Personal information
- Born: July 18, 1994 (age 31) Oceanside, California, U.S.

Sport
- Country: United States
- Sport: Skeleton

Medal record
Women's skeleton
Representing the United States
World Championships
| Gold medal – first place | 2025 Lake Placid | Mixed team |
| Silver medal – second place | 2025 Lake Placid | Women |
Pan American Championships
| Gold medal – first place | 2024 Lake Placid | individual |

= Mystique Ro =

American skeleton racer (born 1994)

Mystique Ro (born July 18, 1994) is an American skeleton racer. She represented the United States at the 2026 Winter Olympics.

==Early life==
Ro attended Queens University of Charlotte where she was a track and field athlete and heptathlete. When she signed up for a bobsledding recruitment event, coaches suggested her 5-foot-4 stature was better suited to skeleton.

==Skeleton career==
Ro represented the United States at the IBSF World Championships in 2025 and won a gold medal in the mixed team event, along with Austin Florian. She also won a silver medal in the women's event, becoming the first American to medal in the event since Noelle Pikus-Pace in 2013.

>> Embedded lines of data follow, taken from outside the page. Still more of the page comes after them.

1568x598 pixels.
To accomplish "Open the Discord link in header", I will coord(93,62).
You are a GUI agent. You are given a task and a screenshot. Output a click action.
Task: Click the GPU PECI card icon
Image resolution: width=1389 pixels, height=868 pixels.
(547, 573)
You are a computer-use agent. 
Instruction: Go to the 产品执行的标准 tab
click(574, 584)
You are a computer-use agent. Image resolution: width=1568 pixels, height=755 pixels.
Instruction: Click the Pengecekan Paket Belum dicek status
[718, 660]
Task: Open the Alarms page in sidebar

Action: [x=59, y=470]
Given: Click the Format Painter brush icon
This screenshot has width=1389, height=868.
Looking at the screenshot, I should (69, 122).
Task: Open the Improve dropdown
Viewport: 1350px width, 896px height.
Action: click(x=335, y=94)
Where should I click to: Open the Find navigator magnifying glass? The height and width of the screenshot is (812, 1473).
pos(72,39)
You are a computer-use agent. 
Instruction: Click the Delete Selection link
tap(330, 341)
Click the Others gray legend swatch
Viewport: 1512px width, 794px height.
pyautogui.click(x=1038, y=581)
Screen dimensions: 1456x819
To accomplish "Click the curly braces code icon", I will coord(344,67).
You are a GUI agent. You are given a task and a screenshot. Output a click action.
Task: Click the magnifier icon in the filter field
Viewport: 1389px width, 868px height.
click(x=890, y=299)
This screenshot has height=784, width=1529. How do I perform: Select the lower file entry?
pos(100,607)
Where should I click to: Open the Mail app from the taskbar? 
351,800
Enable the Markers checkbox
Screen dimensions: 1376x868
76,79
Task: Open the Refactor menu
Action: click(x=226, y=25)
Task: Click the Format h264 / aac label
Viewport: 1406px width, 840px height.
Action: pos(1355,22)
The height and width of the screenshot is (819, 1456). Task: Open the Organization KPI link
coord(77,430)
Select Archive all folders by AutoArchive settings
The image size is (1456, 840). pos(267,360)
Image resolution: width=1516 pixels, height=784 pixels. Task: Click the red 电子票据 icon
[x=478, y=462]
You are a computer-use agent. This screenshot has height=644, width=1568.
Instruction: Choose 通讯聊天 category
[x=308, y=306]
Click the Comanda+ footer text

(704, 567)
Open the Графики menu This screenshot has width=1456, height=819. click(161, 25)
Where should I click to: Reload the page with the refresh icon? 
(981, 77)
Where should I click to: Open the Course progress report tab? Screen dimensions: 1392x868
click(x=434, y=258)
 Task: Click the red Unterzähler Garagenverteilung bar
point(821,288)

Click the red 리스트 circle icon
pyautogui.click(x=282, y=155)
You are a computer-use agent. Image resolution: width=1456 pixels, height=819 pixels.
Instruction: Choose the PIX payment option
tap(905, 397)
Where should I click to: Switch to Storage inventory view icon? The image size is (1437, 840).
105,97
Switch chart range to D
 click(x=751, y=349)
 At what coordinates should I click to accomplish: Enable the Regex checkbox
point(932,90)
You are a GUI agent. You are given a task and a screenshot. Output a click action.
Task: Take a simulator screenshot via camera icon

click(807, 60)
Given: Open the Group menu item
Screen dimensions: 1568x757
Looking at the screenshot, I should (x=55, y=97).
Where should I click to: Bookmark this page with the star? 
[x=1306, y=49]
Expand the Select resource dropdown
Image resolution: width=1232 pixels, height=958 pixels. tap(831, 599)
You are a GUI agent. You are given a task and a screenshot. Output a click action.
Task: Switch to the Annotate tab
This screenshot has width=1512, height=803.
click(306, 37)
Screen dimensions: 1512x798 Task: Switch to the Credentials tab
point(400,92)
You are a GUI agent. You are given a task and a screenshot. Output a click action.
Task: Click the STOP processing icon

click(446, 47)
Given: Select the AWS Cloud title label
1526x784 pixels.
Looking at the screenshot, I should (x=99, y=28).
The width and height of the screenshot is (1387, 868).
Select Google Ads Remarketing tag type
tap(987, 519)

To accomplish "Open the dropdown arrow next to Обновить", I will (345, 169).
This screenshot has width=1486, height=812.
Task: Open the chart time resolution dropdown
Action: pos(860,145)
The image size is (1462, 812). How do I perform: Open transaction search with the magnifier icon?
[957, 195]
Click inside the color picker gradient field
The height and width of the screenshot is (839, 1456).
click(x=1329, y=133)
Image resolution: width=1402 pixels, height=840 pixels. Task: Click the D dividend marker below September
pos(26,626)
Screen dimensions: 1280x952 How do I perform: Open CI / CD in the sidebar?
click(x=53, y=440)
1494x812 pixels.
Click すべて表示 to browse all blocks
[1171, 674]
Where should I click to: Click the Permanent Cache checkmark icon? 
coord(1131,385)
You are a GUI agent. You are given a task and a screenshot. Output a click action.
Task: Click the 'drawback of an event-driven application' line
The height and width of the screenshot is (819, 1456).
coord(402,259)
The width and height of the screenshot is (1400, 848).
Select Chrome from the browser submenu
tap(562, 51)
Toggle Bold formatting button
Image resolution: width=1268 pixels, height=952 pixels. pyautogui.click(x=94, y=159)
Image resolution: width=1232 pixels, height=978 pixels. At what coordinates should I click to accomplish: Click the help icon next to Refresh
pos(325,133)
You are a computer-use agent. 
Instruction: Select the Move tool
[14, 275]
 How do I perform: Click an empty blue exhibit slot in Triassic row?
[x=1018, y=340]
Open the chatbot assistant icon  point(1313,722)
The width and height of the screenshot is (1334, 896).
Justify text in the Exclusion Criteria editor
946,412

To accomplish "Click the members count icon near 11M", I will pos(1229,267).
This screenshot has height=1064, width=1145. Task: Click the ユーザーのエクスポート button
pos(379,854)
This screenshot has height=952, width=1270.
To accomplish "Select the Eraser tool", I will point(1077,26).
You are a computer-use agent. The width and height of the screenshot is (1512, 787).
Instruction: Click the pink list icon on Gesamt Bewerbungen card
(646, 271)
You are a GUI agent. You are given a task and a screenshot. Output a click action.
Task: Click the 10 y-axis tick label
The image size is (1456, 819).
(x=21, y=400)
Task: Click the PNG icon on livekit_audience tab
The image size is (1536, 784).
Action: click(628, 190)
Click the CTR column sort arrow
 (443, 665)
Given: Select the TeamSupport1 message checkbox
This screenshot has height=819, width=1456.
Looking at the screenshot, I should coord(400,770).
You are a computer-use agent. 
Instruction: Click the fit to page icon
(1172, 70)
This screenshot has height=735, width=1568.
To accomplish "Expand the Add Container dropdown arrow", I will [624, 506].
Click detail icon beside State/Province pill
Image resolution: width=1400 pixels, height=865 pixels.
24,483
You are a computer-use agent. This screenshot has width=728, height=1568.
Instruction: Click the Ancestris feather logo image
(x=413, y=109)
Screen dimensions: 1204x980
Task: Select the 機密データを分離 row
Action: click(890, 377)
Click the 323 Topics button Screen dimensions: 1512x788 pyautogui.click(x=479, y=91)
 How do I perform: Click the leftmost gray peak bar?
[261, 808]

Ro told a reporter that in eight years of skeleton racing, she achieved a flow state merely three times, but she would continue to pursue that goal.

==Personal life==
Ro was born to Kyu and Tamara Ro, and has eight brothers and two sisters, including a twin sister who is 14 minutes younger. Ro has said that downhill ski racing makes her queasy, even though she races at up to 90 miles per hour, adding that speed racing while standing up is "a whole different ballgame". She has described her fear of roller coasters. Working as a tour guide at the Lake Placid Olympic Center has helped Ro fund her career.